Pixel coordinate grounding data
######

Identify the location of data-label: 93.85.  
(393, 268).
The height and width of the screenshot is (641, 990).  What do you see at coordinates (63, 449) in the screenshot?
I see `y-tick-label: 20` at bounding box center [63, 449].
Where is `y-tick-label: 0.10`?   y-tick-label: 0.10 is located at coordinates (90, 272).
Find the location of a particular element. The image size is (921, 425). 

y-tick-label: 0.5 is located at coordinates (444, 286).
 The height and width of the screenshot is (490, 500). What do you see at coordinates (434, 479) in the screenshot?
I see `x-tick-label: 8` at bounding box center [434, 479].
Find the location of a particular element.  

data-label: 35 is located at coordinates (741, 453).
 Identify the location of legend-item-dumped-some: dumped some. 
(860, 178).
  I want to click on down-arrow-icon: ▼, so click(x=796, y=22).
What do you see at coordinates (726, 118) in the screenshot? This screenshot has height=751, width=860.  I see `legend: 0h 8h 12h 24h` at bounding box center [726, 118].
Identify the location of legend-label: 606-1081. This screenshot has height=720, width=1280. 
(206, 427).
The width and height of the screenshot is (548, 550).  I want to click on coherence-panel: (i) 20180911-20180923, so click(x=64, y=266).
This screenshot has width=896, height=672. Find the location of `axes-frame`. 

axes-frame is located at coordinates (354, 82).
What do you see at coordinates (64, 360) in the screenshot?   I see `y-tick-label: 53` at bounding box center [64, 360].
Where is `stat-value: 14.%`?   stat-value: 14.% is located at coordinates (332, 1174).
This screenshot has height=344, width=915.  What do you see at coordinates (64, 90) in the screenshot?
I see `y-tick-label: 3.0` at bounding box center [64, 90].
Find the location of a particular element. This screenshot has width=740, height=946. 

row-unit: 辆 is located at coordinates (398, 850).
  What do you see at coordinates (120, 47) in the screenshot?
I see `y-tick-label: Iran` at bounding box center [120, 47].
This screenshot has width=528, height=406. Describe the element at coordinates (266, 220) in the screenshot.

######

WORK REQUEST » Copy the listing above line for line, changing nothing.

WRITTEN ANSWER »
Identify the location of data-label: 93.85.  
(393, 268).
The height and width of the screenshot is (641, 990).  What do you see at coordinates (63, 449) in the screenshot?
I see `y-tick-label: 20` at bounding box center [63, 449].
Where is `y-tick-label: 0.10`?   y-tick-label: 0.10 is located at coordinates (90, 272).
Find the location of a particular element. The image size is (921, 425). 

y-tick-label: 0.5 is located at coordinates (444, 286).
 The height and width of the screenshot is (490, 500). What do you see at coordinates (434, 479) in the screenshot?
I see `x-tick-label: 8` at bounding box center [434, 479].
Find the location of a particular element.  

data-label: 35 is located at coordinates (741, 453).
 Identify the location of legend-item-dumped-some: dumped some. 
(860, 178).
  I want to click on down-arrow-icon: ▼, so click(x=796, y=22).
What do you see at coordinates (726, 118) in the screenshot? This screenshot has height=751, width=860.  I see `legend: 0h 8h 12h 24h` at bounding box center [726, 118].
Identify the location of legend-label: 606-1081. This screenshot has height=720, width=1280. 
(206, 427).
The width and height of the screenshot is (548, 550).  I want to click on coherence-panel: (i) 20180911-20180923, so click(x=64, y=266).
This screenshot has width=896, height=672. Find the location of `axes-frame`. 

axes-frame is located at coordinates (354, 82).
What do you see at coordinates (64, 360) in the screenshot?   I see `y-tick-label: 53` at bounding box center [64, 360].
Where is `stat-value: 14.%`?   stat-value: 14.% is located at coordinates (332, 1174).
This screenshot has height=344, width=915.  What do you see at coordinates (64, 90) in the screenshot?
I see `y-tick-label: 3.0` at bounding box center [64, 90].
Find the location of a particular element. This screenshot has width=740, height=946. 

row-unit: 辆 is located at coordinates (398, 850).
  What do you see at coordinates (120, 47) in the screenshot?
I see `y-tick-label: Iran` at bounding box center [120, 47].
This screenshot has width=528, height=406. Describe the element at coordinates (266, 220) in the screenshot.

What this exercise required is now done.